Rev Joseph Gu, the senior pastor of the highly influential Chongyi Church in Hangzhou, the largest protestant megachurch in China, has been taken into custody by government authorities.
According to Rev Bob Fu of ChinaAid, a US-based organisation that provides legal aid to Christians in China, the pastor, who is also chairman of the Chinese Christian Council of Zhejiang province, has been placed under “residential surveillance at a designated place”.
The latest development comes ten days after the unceremonious dismissal of Rev Gu from his church position. In a statement by Hangzhou’s Three-Self Patriotic Movement (TSPM) and the China Christian Council dated January 18, the move was to “promote the normal rotation of the principal Christians in charge of churches and sort out the interpersonal relationship between the province and the two municipal [Christian] organisations”.
Founded in 1866 by the British missionary Hudson Taylor, the Chongyi Church in its current incarnation sits in a 42 million yuan ($6.7 million) building that covers an area of 12,480 square metres and accommodates 5,500 people in a single service.

The auditorium at the Chongyi Church sits 5,500 and is packed to overflowing every Sunday.
The sprawling church campus is the fruition of a campaign by Rev Gu beginning in 2003 to raise funds from parishioners for a new building. Since then, under Gu’s leadership, the congregation has made a name for itself as the largest protestant church in the Chinese-speaking world, drawing over 10,000 people every Sunday to hear the impassioned preaching of the pentecostally-inclined pastor.
The church has also played host to a number of international evangelists, most notably Franklin Graham, son of the famed American preacher Billy Graham, who preached to a crowd of 12,000 in 2008; as well as Luis Palau whose rally drew thousands more in 2010.
Rising up through the ranks of the local TSPM, Rev Gu has had to tread a fine line between the spiritual needs of his own flock and the demands of state bureaucrats tasked to monitor religious associations.
In May 2015, following a wave of forced removals of crosses from church buildings across Zhejiang province, the Chongyi Church lashed out in a statement posted on its website, arguing that the removal of crosses “profanes Christianity’s most basic beliefs and tramples on the law and spirit of religious freedom”.

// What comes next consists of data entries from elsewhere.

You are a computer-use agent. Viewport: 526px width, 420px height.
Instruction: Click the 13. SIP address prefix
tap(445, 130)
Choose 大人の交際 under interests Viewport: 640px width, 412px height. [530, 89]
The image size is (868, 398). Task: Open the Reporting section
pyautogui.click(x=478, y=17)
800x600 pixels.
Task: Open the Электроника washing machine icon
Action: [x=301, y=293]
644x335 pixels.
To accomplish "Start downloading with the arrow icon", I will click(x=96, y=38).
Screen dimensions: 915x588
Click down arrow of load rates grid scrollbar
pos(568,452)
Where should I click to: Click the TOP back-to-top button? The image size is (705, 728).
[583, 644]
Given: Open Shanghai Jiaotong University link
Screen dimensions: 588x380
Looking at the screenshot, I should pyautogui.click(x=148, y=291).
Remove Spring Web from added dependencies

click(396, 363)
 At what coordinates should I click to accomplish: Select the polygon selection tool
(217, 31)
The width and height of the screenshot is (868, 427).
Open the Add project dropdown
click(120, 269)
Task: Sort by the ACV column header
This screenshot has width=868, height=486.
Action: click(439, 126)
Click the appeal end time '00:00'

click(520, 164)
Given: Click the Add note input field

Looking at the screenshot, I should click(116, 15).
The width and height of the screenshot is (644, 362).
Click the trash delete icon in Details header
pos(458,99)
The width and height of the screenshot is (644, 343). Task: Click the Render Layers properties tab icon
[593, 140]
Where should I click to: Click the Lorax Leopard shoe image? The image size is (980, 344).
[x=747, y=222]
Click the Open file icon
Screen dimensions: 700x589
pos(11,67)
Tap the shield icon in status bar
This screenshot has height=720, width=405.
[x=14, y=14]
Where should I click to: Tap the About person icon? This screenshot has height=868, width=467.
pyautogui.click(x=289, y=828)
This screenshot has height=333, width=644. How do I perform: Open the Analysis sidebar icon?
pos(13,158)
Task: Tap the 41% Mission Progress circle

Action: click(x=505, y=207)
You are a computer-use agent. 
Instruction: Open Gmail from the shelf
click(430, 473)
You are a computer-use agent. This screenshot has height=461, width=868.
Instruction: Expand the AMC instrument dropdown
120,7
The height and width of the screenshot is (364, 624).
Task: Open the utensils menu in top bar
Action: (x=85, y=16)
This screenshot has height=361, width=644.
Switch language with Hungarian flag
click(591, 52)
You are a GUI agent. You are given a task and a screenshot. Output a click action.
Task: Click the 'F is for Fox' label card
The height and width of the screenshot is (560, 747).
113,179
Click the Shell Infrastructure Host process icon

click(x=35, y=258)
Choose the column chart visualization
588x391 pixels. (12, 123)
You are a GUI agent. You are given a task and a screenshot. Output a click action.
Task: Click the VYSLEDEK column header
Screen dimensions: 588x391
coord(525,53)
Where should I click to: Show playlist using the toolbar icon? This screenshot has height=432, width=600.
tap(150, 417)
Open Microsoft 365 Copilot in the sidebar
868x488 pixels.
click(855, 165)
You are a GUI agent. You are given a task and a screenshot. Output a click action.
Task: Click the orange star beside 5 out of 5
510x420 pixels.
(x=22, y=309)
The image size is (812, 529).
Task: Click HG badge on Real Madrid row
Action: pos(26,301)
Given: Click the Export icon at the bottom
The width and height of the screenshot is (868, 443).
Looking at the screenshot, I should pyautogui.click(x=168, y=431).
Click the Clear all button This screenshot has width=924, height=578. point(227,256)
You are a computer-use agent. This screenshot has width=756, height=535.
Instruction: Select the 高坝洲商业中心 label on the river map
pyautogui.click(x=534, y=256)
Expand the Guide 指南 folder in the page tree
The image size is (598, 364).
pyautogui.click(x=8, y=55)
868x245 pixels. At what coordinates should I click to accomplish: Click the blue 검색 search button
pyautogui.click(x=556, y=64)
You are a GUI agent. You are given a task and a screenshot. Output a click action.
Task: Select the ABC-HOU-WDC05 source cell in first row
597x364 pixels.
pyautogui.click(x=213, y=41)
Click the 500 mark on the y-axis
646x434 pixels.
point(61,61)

A subsequent statement by the Zhejiang TSPM saying it supported the move by the provincial government did not stop Rev Gu from becoming one of the most vehement opposers of the forced removal of crosses within TSPM hierarchy. It did not make him many friends.
In a statement they issued to their followers following Rev Gu’s dismissal, Gu and his wife wrote, “Chongyi Church is now faced with an unprecedented, heart-chilling time of testing, and we shall all have to overcome by the grace of God. Thank you for the concern you have shown to the both of us, we are both deeply touched by it. After a time of prayer, we have decided to temporarily cancel all ministerial activities to focus on intercession and seeking to understand what God wants for us.”
“We will walk with Chongyi Church, the Lord’s church, through all trials and tribulations,” they added. “No matter what happens in the future, you will see us serving at Chongyi, unless the Lord says otherwise. How we serve may change, but our heart for the Lord and for our flock will never change, because we are servants of God.”
The detention of Rev Gu comes against the backdrop of a wider crackdown of lawyers, dissidents and activists, that observers have described as alarming and unprecedented.
In Zhejiang, journalists seeking to cover the showdown between church and state as it unfolded in the province have been intimidated. At least 20 Christians, including pastors and deacons, are now sitting in jail, according to an estimate by ChinaAid.
One prominent case is that of the human rights lawyer Zhang Kai. Himself a Christian, Zhang wrote and distributed a “Cross Activists Handbook”, and provided legal advice for more than 100 churches fighting to keep the crosses on their buildings.